======== RECORDS TO USE ========

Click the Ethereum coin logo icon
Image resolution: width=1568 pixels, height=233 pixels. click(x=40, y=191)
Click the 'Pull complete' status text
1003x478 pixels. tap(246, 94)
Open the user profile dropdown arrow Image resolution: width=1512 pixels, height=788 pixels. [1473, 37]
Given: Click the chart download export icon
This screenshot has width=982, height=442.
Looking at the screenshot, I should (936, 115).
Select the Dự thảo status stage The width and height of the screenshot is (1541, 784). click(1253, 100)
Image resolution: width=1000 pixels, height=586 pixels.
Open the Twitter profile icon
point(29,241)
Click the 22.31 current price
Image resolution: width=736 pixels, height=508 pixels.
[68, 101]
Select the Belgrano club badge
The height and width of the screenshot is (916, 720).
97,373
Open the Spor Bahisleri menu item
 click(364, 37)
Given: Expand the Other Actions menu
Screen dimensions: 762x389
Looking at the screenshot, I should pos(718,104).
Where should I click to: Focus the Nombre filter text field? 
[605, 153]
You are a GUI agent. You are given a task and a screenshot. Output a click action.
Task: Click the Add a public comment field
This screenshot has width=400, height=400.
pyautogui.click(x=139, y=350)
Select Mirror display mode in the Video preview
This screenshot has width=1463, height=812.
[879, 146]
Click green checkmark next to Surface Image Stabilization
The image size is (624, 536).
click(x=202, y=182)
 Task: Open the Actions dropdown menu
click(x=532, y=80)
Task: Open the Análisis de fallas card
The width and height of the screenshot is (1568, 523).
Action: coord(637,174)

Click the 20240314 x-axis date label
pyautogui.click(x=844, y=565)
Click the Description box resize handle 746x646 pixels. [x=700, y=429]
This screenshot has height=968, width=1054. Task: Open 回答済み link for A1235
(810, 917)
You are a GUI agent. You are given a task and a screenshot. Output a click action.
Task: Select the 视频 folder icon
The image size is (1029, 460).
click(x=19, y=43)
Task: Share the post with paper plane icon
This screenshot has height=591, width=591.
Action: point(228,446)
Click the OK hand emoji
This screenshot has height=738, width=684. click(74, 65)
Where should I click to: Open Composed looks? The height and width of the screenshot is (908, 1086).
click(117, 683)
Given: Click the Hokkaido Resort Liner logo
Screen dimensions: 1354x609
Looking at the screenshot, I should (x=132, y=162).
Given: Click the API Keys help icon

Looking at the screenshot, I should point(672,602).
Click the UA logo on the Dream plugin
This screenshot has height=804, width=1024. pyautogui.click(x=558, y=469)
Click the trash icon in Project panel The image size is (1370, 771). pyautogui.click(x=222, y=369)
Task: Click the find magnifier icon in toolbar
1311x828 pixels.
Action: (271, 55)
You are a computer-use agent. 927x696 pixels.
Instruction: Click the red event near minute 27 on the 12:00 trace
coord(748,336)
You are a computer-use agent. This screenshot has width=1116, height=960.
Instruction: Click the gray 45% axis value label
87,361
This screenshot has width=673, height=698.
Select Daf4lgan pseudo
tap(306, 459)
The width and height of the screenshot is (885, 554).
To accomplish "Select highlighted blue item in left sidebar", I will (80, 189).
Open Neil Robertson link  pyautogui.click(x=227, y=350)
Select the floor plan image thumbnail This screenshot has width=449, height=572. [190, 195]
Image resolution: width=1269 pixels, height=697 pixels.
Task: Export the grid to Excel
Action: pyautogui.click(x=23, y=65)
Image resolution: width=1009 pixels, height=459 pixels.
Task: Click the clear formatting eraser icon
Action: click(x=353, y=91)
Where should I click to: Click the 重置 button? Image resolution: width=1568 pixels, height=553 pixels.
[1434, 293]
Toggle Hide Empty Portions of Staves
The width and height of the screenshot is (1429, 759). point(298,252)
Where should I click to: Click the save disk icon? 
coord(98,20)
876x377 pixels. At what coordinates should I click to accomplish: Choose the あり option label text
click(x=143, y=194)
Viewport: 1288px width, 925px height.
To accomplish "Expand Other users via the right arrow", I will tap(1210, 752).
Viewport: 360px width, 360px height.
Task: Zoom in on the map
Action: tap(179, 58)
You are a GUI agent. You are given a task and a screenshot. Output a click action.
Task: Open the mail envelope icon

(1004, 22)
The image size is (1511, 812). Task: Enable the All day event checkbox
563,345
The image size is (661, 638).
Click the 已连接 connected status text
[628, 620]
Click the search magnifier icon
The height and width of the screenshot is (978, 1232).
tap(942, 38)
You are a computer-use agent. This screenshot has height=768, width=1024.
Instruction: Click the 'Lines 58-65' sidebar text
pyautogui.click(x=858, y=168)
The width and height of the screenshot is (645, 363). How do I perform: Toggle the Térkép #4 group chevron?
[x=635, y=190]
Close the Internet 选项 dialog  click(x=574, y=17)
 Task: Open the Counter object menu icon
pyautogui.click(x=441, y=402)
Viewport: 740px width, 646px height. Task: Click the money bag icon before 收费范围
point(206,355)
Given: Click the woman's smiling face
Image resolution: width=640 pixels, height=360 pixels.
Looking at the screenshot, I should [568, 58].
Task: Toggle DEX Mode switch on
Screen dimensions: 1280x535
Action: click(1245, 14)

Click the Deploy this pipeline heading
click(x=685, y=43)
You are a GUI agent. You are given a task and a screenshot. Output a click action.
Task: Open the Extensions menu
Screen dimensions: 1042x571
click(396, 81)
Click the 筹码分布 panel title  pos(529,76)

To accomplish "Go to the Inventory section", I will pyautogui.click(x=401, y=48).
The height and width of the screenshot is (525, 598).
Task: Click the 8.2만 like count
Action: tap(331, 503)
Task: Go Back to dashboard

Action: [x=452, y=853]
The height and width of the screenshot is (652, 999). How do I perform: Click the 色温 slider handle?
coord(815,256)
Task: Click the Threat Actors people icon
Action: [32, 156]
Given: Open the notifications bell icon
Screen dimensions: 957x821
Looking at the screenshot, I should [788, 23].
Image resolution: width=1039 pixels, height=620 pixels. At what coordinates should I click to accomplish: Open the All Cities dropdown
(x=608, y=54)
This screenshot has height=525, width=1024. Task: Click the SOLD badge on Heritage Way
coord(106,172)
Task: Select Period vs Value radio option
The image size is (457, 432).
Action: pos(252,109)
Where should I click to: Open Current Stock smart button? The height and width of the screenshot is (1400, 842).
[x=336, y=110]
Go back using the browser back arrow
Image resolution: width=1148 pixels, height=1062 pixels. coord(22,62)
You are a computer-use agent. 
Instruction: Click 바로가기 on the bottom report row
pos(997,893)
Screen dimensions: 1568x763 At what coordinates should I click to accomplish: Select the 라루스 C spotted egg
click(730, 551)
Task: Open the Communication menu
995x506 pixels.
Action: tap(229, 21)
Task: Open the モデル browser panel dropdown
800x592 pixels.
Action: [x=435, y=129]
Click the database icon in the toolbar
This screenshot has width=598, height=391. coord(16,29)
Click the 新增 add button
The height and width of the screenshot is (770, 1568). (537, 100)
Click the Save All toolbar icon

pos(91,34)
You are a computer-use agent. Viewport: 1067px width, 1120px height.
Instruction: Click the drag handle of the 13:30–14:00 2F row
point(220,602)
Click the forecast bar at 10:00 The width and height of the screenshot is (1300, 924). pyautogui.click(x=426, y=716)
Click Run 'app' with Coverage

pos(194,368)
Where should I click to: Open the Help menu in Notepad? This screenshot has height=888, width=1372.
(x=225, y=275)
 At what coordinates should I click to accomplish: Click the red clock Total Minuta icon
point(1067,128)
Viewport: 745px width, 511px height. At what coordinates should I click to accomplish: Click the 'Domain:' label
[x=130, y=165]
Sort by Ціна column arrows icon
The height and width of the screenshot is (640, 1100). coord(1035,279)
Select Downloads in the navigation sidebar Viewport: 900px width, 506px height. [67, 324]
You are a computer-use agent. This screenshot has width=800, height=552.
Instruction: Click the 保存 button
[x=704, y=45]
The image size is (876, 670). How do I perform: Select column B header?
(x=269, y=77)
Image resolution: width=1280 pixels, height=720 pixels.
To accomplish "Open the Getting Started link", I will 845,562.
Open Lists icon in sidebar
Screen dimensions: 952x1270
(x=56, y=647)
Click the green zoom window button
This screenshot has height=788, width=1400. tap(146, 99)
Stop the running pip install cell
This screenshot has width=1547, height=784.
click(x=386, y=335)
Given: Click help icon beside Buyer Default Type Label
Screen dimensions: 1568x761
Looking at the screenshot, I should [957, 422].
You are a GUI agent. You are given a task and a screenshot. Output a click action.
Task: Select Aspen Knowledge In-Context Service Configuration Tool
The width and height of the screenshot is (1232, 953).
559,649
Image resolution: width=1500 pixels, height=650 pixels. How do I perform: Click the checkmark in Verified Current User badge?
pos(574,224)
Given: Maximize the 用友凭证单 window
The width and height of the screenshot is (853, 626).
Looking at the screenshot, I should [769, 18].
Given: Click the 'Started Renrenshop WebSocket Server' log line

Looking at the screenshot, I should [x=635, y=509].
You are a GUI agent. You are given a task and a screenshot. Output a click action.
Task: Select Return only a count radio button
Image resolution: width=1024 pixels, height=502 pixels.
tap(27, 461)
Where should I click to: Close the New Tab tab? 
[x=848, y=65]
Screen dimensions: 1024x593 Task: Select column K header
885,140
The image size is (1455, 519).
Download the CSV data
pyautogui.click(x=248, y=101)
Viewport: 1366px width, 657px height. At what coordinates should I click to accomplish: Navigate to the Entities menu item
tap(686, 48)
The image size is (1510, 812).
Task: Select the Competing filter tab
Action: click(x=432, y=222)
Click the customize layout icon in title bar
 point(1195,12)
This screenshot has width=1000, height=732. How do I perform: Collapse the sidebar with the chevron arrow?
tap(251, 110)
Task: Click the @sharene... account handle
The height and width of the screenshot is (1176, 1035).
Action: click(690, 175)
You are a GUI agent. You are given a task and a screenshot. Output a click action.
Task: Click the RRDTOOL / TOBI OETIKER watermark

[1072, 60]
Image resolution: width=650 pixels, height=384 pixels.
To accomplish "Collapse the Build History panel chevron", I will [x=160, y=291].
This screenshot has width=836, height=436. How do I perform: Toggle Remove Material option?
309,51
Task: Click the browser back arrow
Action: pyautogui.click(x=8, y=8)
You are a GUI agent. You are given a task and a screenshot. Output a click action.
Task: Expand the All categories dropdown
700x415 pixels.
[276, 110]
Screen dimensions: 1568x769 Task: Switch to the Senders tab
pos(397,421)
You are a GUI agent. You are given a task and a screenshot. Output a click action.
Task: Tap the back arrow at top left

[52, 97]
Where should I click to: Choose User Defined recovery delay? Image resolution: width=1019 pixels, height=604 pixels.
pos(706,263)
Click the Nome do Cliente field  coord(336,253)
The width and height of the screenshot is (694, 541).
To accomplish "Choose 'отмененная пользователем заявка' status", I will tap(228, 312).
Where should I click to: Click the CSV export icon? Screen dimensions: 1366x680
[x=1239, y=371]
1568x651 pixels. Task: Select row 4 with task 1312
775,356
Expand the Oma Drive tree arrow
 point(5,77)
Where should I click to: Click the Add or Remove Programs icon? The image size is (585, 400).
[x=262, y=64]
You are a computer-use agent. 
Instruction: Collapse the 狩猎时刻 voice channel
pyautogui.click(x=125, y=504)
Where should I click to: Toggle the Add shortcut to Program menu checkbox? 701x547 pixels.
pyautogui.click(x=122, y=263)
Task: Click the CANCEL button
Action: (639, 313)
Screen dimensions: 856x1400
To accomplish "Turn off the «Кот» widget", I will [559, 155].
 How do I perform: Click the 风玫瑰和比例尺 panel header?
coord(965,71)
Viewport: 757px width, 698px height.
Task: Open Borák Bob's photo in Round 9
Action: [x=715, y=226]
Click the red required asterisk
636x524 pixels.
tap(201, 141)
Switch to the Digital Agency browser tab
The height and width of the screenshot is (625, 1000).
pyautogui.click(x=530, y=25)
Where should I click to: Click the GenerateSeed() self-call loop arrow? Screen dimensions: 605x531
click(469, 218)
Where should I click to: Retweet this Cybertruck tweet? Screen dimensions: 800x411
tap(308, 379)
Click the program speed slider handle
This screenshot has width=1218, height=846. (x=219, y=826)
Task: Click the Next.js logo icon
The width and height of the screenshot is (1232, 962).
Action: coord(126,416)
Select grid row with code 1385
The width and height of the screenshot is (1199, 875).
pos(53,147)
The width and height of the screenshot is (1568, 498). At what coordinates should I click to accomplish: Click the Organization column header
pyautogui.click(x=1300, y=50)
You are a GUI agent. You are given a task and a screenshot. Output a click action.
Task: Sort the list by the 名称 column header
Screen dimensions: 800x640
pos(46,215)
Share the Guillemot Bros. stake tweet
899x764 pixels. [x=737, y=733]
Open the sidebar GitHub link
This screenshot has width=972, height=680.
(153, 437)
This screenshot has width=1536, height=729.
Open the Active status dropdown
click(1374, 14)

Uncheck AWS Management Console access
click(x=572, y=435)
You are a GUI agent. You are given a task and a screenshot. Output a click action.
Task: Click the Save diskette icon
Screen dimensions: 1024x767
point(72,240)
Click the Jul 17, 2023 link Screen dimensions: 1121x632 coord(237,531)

========

» **AIM OF THE EXERCISE**: Begin at the line above that has "This screenshot has width=673, height=698." and stop after the line that has "Open Neil Robertson", copying each line exactly and adding nothing else.

» **TASK RESPONSE**:
This screenshot has width=673, height=698.
Select Daf4lgan pseudo
tap(306, 459)
The width and height of the screenshot is (885, 554).
To accomplish "Select highlighted blue item in left sidebar", I will (80, 189).
Open Neil Robertson link  pyautogui.click(x=227, y=350)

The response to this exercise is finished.